Records to process START

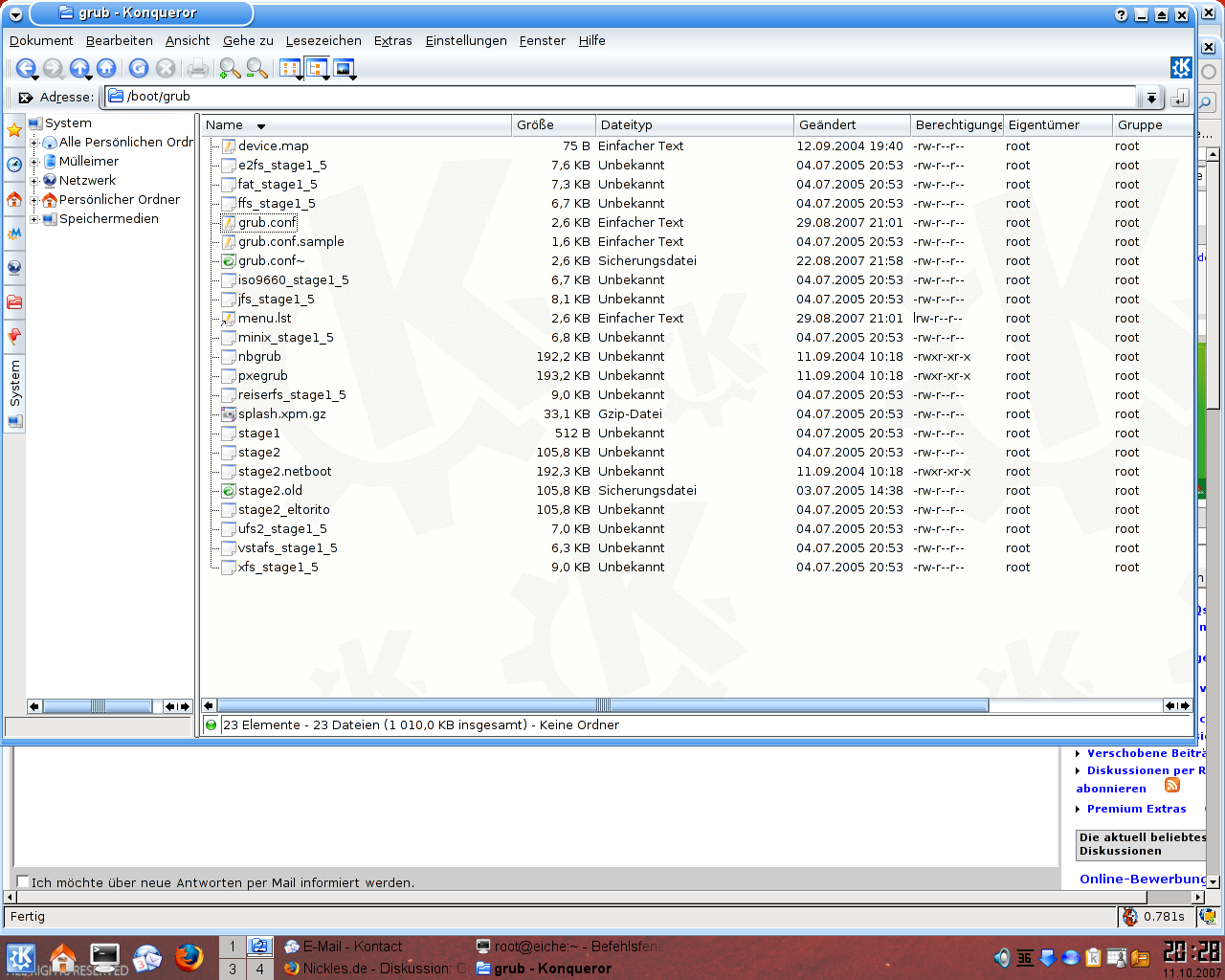1225x980 pixels.
Task: Expand the Netzwerk tree node
Action: click(x=34, y=181)
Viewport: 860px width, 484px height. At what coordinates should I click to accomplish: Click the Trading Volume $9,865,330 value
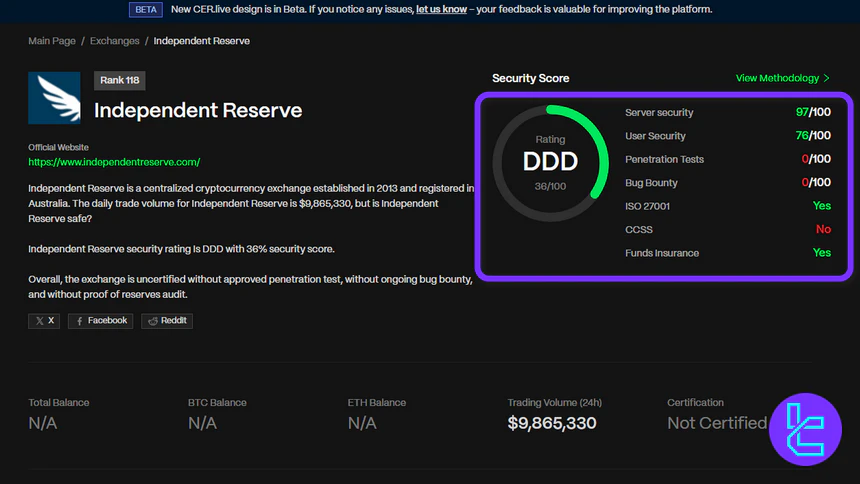pos(552,423)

Records to process END

● **Task description**
Retyped exactly, the lines from the one holding "Viewport: 860px width, 484px" through the last line of the data above are the whole answer. Pictures stay out.

● **Written solution**
Viewport: 860px width, 484px height. At what coordinates should I click to accomplish: Click the Trading Volume $9,865,330 value
pos(552,423)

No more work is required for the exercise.